Certainly not. Aside from their policy content, programs like Medicare and Medicaid express something about American culture: The well-being of the most vulnerable is a high priority. But Romney’s newly minted VP candidate made his name attempting to thrash said imperative. He originally pushed for the dismantling of Social Security, but has since revised his budget, making Medicare one of his salient targets.
The Ryan plan eliminates the current Medicare program, and replaces it with a “premium support” system that “shifts substantial costs to beneficiaries.” Senior citizens would be given subsidies that they can use to purchase insurance from private providers. But these subsidies will be far outstripped by rising healthcare costs, making federal expenditures on new beneficiaries (once the program is fully in place) $5,900 to $8,000 a year.
To put this in perspective: The median income for those households currently on Medicare is about $25,000 a year. And Ryan’s proposal “would likely impose particularly heavy burdens on low-income beneficiaries in poor health.”
The Congressional Budget Office, in a March 2012 report on the long-term budgetary impact of Ryan’s plan, said that its consequences would be:
reduced access to health care; diminished quality of care; increased efficiency of health care delivery; less investment in new, high-cost technologies; or some combination of those outcomes. In addition, beneficiaries might face higher costs, which could in turn reinforce some of the other effects.
Also, policy analysts have shown that even with increased efficiency, seniors would still pay a lot more.

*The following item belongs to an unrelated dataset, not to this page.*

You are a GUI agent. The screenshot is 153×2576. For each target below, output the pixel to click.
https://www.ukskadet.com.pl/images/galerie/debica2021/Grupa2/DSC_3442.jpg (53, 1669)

Moreover, CBPP estimates that the plan would dramatically increase economic inequality (for millionaires, average after-tax income would increase by 12.5 percent; for middle income Americans, just 1.8 percent). This seems evident, given that the Ryan budget gets 62% of non-defense budget cuts from programs for low-income Americans.
To punctuate, Nobel laureate Paul Krugman wrote that Ryan’s ‘Path to Prosperity’ had:
inconceivably cruel priorities, the way it slashes taxes for corporations and the rich while drastically cutting food and medical aid.
Is this really the America we want to build?